- _WHAT IS REQUIRED_
Reproduce the material below word for word, keeping every line in its original order.

(MATERIAL FOR THE TASK Opens)

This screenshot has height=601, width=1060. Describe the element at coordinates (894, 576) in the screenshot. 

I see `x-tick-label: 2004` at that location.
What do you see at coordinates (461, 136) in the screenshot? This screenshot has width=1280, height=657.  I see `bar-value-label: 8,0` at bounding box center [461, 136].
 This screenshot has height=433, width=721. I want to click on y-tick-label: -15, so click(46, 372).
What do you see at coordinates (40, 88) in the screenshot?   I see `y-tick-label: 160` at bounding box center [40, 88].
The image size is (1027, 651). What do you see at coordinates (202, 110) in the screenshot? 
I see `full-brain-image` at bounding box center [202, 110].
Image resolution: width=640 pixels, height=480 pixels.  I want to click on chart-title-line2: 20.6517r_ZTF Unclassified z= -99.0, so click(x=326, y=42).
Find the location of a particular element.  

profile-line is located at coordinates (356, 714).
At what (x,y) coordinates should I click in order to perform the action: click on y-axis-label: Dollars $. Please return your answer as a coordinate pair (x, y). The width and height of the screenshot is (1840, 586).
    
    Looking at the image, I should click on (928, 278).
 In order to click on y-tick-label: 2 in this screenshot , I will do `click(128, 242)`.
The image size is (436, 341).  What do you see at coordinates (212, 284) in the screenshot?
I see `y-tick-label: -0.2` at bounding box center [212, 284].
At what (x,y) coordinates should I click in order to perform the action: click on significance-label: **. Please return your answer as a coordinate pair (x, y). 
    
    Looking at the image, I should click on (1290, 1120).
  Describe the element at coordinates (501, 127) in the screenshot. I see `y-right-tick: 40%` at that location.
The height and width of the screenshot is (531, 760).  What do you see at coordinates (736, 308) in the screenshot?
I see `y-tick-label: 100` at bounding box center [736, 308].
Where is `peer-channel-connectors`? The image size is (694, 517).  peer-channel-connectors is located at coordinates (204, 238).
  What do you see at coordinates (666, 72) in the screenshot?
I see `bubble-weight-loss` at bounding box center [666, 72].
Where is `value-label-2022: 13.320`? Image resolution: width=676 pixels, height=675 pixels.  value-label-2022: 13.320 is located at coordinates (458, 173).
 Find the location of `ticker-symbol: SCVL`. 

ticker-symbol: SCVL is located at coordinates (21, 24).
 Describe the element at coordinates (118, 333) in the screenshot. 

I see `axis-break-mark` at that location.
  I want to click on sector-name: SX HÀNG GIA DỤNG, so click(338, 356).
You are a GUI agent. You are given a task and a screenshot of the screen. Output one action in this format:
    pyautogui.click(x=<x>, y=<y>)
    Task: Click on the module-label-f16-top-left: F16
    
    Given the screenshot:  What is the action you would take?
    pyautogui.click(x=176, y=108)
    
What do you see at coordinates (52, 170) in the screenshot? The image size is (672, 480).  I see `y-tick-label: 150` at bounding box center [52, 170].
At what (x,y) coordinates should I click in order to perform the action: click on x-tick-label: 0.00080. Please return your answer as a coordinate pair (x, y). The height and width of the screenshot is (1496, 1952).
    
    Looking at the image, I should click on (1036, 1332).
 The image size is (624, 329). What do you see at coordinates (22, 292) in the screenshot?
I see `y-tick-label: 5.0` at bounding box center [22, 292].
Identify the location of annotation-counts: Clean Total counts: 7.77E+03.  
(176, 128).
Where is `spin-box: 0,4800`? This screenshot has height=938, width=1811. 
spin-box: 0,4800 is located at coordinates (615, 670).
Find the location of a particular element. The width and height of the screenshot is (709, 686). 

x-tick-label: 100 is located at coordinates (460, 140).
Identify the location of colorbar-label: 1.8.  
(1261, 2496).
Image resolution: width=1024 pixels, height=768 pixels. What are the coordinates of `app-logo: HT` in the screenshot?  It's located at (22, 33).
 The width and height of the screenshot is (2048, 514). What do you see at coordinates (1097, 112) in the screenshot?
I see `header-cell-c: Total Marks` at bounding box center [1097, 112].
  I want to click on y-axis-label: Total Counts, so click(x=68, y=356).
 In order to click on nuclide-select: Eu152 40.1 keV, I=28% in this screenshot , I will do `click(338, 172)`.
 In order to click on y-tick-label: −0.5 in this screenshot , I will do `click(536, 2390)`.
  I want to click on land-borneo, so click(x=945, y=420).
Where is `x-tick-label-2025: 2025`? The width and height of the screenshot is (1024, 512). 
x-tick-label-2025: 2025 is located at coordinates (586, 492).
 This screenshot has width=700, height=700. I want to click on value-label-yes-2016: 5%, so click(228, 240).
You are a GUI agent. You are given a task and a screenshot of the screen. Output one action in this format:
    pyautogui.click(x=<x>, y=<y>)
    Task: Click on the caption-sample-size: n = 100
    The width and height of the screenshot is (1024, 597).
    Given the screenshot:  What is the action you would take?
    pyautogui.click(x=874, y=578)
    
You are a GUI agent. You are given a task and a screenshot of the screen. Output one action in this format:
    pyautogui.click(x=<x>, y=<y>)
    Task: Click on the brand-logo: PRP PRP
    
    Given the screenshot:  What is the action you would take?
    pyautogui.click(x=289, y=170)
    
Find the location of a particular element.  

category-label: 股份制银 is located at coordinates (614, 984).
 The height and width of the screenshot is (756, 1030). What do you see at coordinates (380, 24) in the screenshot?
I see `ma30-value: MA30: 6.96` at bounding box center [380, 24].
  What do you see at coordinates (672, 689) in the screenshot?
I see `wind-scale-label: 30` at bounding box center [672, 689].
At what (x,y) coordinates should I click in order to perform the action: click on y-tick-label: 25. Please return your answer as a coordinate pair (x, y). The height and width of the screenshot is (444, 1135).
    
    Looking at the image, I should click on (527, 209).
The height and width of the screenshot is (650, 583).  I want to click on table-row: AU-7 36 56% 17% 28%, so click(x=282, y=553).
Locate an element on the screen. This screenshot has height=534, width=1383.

(MATERIAL FOR THE TASK Closes)

- _EXERCISE OUTPUT_
This screenshot has height=601, width=1060. Describe the element at coordinates (894, 576) in the screenshot. 

I see `x-tick-label: 2004` at that location.
What do you see at coordinates (461, 136) in the screenshot? This screenshot has width=1280, height=657.  I see `bar-value-label: 8,0` at bounding box center [461, 136].
 This screenshot has height=433, width=721. I want to click on y-tick-label: -15, so click(46, 372).
What do you see at coordinates (40, 88) in the screenshot?   I see `y-tick-label: 160` at bounding box center [40, 88].
The image size is (1027, 651). What do you see at coordinates (202, 110) in the screenshot? 
I see `full-brain-image` at bounding box center [202, 110].
Image resolution: width=640 pixels, height=480 pixels.  I want to click on chart-title-line2: 20.6517r_ZTF Unclassified z= -99.0, so click(x=326, y=42).
Find the location of a particular element.  

profile-line is located at coordinates (356, 714).
At what (x,y) coordinates should I click in order to perform the action: click on y-axis-label: Dollars $. Please return your answer as a coordinate pair (x, y). The width and height of the screenshot is (1840, 586).
    
    Looking at the image, I should click on (928, 278).
 In order to click on y-tick-label: 2 in this screenshot , I will do `click(128, 242)`.
The image size is (436, 341).  What do you see at coordinates (212, 284) in the screenshot?
I see `y-tick-label: -0.2` at bounding box center [212, 284].
At what (x,y) coordinates should I click in order to perform the action: click on significance-label: **. Please return your answer as a coordinate pair (x, y). 
    
    Looking at the image, I should click on (1290, 1120).
  Describe the element at coordinates (501, 127) in the screenshot. I see `y-right-tick: 40%` at that location.
The height and width of the screenshot is (531, 760).  What do you see at coordinates (736, 308) in the screenshot?
I see `y-tick-label: 100` at bounding box center [736, 308].
Where is `peer-channel-connectors`? The image size is (694, 517).  peer-channel-connectors is located at coordinates (204, 238).
  What do you see at coordinates (666, 72) in the screenshot?
I see `bubble-weight-loss` at bounding box center [666, 72].
Where is `value-label-2022: 13.320`? Image resolution: width=676 pixels, height=675 pixels.  value-label-2022: 13.320 is located at coordinates (458, 173).
 Find the location of `ticker-symbol: SCVL`. 

ticker-symbol: SCVL is located at coordinates (21, 24).
 Describe the element at coordinates (118, 333) in the screenshot. 

I see `axis-break-mark` at that location.
  I want to click on sector-name: SX HÀNG GIA DỤNG, so click(338, 356).
You are a GUI agent. You are given a task and a screenshot of the screen. Output one action in this format:
    pyautogui.click(x=<x>, y=<y>)
    Task: Click on the module-label-f16-top-left: F16
    
    Given the screenshot:  What is the action you would take?
    pyautogui.click(x=176, y=108)
    
What do you see at coordinates (52, 170) in the screenshot? The image size is (672, 480).  I see `y-tick-label: 150` at bounding box center [52, 170].
At what (x,y) coordinates should I click in order to perform the action: click on x-tick-label: 0.00080. Please return your answer as a coordinate pair (x, y). The height and width of the screenshot is (1496, 1952).
    
    Looking at the image, I should click on (1036, 1332).
 The image size is (624, 329). What do you see at coordinates (22, 292) in the screenshot?
I see `y-tick-label: 5.0` at bounding box center [22, 292].
Identify the location of annotation-counts: Clean Total counts: 7.77E+03.  
(176, 128).
Where is `spin-box: 0,4800`? This screenshot has height=938, width=1811. 
spin-box: 0,4800 is located at coordinates (615, 670).
Find the location of a particular element. The width and height of the screenshot is (709, 686). 

x-tick-label: 100 is located at coordinates (460, 140).
Identify the location of colorbar-label: 1.8.  
(1261, 2496).
Image resolution: width=1024 pixels, height=768 pixels. What are the coordinates of `app-logo: HT` in the screenshot?  It's located at (22, 33).
 The width and height of the screenshot is (2048, 514). What do you see at coordinates (1097, 112) in the screenshot?
I see `header-cell-c: Total Marks` at bounding box center [1097, 112].
  I want to click on y-axis-label: Total Counts, so click(x=68, y=356).
 In order to click on nuclide-select: Eu152 40.1 keV, I=28% in this screenshot , I will do `click(338, 172)`.
 In order to click on y-tick-label: −0.5 in this screenshot , I will do `click(536, 2390)`.
  I want to click on land-borneo, so click(x=945, y=420).
Where is `x-tick-label-2025: 2025`? The width and height of the screenshot is (1024, 512). 
x-tick-label-2025: 2025 is located at coordinates (586, 492).
 This screenshot has width=700, height=700. I want to click on value-label-yes-2016: 5%, so click(228, 240).
You are a GUI agent. You are given a task and a screenshot of the screen. Output one action in this format:
    pyautogui.click(x=<x>, y=<y>)
    Task: Click on the caption-sample-size: n = 100
    The width and height of the screenshot is (1024, 597).
    Given the screenshot:  What is the action you would take?
    pyautogui.click(x=874, y=578)
    
You are a GUI agent. You are given a task and a screenshot of the screen. Output one action in this format:
    pyautogui.click(x=<x>, y=<y>)
    Task: Click on the brand-logo: PRP PRP
    
    Given the screenshot:  What is the action you would take?
    pyautogui.click(x=289, y=170)
    
Find the location of a particular element.  

category-label: 股份制银 is located at coordinates (614, 984).
 The height and width of the screenshot is (756, 1030). What do you see at coordinates (380, 24) in the screenshot?
I see `ma30-value: MA30: 6.96` at bounding box center [380, 24].
  What do you see at coordinates (672, 689) in the screenshot?
I see `wind-scale-label: 30` at bounding box center [672, 689].
At what (x,y) coordinates should I click in order to perform the action: click on y-tick-label: 25. Please return your answer as a coordinate pair (x, y). The height and width of the screenshot is (444, 1135).
    
    Looking at the image, I should click on (527, 209).
The height and width of the screenshot is (650, 583).  I want to click on table-row: AU-7 36 56% 17% 28%, so click(x=282, y=553).
Locate an element on the screen. This screenshot has height=534, width=1383.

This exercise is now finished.